‘Who you know’ really does matter

My wife ran into an acquaintance the other morning and asked about the woman’s daughter who had attended the Harley school. The proud mom told my wife that her daughter, a 2013 college graduate, got a great job working for, as she noted “one of the 1 percent.” She lives now in Brooklyn but is wealthy enough to have recently given her parents a Paris vacation trip.

The young woman concentrated in French and film at Sarah Lawrence College. She works now for a hedge fund manager, and one of her duties is to make sure his art collection, which he loans to museums, is properly packaged and sent.

Mom said she had gotten the job because she became friends with someone at college and had formed some relationships with people there who knew she spoke French. These connections led to meetings and a job offer from her eventual employer. It sounds like a really cool job and I am happy for the young woman. But it got me thinking.

There are deep truths to many old adages. The one that I kept thinking of was “It is not what you know, it’s who you know.” And we all know that making the right connections and building relationships opens doors in education, jobs and careers for our children and ourselves.

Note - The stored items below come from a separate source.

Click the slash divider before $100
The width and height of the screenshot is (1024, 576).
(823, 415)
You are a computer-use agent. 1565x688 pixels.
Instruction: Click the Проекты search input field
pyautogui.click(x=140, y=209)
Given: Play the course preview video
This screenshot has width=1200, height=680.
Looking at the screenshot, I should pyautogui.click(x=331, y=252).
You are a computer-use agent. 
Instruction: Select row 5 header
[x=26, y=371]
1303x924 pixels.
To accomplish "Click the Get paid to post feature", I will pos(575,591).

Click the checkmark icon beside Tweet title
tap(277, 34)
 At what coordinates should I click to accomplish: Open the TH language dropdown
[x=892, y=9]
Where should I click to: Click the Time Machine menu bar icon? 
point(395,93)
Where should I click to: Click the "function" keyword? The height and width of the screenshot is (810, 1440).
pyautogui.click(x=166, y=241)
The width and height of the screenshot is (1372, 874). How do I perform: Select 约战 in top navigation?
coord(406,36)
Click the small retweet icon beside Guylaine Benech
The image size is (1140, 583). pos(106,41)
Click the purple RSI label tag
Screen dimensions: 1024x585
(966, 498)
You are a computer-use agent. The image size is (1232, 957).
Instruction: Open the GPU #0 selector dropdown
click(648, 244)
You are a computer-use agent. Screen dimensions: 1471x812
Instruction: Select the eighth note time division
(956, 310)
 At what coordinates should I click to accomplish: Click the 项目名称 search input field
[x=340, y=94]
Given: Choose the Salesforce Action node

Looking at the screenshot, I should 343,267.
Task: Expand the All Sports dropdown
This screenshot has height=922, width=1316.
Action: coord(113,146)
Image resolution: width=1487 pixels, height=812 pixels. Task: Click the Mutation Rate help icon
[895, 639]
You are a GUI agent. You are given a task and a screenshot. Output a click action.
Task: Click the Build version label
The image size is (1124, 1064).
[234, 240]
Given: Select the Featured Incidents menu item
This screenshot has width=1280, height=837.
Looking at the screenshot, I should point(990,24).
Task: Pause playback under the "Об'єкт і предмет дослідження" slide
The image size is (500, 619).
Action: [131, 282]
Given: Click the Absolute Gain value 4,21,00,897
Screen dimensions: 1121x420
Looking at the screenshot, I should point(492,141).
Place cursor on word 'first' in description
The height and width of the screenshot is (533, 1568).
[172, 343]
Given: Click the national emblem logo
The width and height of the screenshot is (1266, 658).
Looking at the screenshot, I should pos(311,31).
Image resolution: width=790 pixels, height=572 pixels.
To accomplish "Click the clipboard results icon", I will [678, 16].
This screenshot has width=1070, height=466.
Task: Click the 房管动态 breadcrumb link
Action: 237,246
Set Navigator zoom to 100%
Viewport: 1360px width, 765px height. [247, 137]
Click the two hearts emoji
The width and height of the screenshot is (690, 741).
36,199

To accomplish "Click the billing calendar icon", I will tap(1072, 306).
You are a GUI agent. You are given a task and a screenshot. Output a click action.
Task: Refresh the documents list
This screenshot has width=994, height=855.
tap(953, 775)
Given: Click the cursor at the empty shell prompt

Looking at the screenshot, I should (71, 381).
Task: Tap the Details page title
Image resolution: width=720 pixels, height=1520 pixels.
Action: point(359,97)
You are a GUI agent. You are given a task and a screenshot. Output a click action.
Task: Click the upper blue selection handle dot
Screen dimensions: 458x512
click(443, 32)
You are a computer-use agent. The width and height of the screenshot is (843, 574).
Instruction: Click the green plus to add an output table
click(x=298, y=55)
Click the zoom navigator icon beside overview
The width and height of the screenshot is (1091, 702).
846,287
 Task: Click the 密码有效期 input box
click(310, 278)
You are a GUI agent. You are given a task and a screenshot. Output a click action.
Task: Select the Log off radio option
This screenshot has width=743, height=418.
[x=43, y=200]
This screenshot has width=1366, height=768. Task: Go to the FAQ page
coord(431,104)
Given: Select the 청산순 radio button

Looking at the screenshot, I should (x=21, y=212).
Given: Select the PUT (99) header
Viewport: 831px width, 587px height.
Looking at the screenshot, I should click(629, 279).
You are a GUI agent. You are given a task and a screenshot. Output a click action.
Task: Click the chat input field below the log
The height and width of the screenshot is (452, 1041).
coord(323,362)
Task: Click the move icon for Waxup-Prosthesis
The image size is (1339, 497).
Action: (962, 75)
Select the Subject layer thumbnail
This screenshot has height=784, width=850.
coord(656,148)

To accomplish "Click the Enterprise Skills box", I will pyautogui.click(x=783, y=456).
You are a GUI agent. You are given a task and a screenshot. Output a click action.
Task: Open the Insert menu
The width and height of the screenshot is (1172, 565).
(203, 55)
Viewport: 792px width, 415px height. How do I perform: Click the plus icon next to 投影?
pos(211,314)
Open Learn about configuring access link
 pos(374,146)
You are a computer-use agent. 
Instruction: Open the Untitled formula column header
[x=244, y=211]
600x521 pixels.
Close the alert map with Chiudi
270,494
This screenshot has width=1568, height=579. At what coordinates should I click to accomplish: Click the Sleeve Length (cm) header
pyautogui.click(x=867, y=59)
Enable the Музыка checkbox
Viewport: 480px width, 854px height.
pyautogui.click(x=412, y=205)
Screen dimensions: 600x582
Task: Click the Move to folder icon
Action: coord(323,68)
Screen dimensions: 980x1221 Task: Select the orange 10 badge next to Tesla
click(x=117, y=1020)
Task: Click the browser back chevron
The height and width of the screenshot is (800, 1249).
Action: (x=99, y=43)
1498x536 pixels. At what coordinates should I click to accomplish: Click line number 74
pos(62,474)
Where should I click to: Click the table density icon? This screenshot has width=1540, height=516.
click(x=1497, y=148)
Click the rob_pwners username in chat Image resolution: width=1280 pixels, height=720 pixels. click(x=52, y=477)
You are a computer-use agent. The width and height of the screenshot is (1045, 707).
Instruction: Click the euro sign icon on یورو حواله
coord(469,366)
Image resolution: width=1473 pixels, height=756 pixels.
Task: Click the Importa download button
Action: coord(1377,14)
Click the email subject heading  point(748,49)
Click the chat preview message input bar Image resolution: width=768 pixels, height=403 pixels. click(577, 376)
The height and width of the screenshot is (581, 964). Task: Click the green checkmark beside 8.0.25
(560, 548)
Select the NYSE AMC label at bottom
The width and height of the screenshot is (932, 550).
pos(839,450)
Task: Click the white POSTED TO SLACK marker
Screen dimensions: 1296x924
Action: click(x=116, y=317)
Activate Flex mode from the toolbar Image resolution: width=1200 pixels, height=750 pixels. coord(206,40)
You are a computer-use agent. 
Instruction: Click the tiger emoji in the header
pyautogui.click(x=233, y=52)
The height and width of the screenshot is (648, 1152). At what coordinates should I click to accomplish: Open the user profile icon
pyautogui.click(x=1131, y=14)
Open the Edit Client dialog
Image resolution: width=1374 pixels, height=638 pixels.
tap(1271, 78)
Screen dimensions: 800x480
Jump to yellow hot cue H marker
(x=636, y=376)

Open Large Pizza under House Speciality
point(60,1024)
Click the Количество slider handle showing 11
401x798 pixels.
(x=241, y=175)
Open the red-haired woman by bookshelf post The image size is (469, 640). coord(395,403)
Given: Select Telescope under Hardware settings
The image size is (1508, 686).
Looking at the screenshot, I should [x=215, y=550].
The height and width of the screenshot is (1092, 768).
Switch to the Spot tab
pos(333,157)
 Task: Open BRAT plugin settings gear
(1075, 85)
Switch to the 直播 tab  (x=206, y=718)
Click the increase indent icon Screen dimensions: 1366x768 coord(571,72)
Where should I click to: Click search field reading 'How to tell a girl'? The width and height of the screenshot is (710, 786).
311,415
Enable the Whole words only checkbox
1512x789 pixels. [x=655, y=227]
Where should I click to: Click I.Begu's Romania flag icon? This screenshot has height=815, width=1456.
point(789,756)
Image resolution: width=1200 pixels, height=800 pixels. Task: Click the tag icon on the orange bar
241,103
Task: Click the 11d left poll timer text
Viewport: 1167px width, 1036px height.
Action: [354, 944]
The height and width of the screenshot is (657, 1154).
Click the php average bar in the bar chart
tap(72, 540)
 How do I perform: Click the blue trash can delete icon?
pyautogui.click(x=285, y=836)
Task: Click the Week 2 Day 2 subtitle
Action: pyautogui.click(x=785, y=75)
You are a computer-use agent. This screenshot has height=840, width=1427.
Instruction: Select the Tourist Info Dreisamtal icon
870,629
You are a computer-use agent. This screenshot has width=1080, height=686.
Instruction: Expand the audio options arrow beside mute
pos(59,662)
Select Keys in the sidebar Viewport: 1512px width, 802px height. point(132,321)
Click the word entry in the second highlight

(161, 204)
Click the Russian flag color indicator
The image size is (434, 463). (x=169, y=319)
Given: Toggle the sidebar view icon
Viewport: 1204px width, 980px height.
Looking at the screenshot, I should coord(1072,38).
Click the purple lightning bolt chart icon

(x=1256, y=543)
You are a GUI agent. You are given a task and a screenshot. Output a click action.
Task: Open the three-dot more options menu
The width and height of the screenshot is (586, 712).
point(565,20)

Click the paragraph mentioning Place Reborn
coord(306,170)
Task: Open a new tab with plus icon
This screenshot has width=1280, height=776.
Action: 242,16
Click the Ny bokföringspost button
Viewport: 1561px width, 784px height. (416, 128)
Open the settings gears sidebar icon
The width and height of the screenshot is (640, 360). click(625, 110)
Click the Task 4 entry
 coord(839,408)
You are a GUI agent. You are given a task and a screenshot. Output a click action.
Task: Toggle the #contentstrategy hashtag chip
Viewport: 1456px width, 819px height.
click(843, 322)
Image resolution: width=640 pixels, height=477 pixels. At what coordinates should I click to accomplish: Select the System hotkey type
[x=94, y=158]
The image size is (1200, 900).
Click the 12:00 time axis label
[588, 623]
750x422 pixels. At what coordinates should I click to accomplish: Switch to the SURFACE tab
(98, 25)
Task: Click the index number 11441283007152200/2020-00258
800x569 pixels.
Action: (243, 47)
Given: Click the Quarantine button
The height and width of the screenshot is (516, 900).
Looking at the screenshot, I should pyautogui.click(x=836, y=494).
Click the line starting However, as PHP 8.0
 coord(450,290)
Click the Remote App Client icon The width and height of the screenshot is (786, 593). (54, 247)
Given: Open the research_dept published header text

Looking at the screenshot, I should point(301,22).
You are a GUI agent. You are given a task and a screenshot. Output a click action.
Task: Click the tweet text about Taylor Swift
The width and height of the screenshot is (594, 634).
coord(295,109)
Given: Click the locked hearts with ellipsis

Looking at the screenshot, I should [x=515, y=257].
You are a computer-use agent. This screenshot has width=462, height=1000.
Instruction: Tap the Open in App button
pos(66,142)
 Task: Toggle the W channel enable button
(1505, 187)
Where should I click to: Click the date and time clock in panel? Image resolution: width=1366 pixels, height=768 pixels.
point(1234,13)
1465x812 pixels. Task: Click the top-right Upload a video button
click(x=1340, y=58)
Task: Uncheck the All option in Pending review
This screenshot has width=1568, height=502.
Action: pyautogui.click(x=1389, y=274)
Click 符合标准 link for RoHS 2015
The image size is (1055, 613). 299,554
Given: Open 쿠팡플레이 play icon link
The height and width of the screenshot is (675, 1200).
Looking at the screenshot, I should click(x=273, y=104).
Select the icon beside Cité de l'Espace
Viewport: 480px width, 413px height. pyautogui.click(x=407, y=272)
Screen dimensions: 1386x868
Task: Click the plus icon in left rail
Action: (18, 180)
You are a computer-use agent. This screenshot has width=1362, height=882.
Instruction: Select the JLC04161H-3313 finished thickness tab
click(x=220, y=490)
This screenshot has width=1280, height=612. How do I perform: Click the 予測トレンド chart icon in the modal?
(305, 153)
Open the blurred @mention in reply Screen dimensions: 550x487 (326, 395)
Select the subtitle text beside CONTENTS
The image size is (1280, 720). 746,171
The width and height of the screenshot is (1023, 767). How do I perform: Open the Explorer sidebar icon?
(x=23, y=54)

Those of us in the middle class may not know the 1-percenters, but we often know someone who will open a door for our kids who may need a break, an interview, or a favor. But students who live with and go to school with only other poor children never have the opportunity to meet the people who can open those doors for them.

Relationships make the world go ‘round. They lead to opportunity, advancement, and upward mobility. Yet Americans enjoy less upward mobility than almost any citizens in the world.
Poverty is destiny for manyAmericans.

• 42 percent of men raised in families from the bottom one-fifth of incomes stay there as adults

• 62 percent of those raised in the top fifth stay there as adults

More on income inequality can be found here:

• Few investments yielded as high a return as a college degree
• College is far more expensive and out of reach for low income students
• High income families dominate enrollment in select colleges (like Sarah Lawrence)
• College graduation rates have increased sharply for wealthy students but stagnated for low income students.

So, no college means—no connections, no relationships built, no doors opened. And without these relationships many urban kids face almost insurmountable odds. Even when urban kids do go off to college, few make it. They are smart enough, but they often feel alone and have no context through any family member or friends to negotiate the middle class world and the rules of college. They have no relationships to build on.

Some critics point to their parents and grandparents who “pulled themselves up by their boot straps and so can these city kids.” They forget the context of the situation. Students in earlier generations did not face the barriers that today’s kids face. Fifty years ago a generation of immigrant and working class families lived together. Their kids went to the same school where the student body comprised a wide swath of social classes. Through those schools people formed relationships.

Later generations moved to the suburbs, denying both city and suburban families exposure to people outside their social class. Then about 30 years ago we reached the tipping point and all that was left in most of Rochester’s schools were poor families. Gone were the opportunities to form relationships with diverse social classes and ethnic groups. Instead of forming relationships with people less fortunate than themselves, many of the families who moved away became critics, blaming the poor for being poor. But that suburban flight contributed to the problems we now see in city schools—because relationships matter and families with kids who attend diverse schools may learn, through their children’s friends, not to stereotype or generalize.

GS4A advocates for the creation of magnet schools and regional academies because we recognize that schools are not just about academic achievement but also about making connections and building relationships.

There’s no doubt the kid from Sarah Lawrence worked hard to learn French and make the most of her major, but there was no way she would have the job she landed without the relationships she formed first through her parents and later her college.

No matter how many dollars we invest in urban schools, they will never truly be equal to suburban schools—until students have the relationships that make success much more likely.

Jeff Linn is the chairman of the department of educational administration at the College at Brockport and a member of the GS4A steering committee.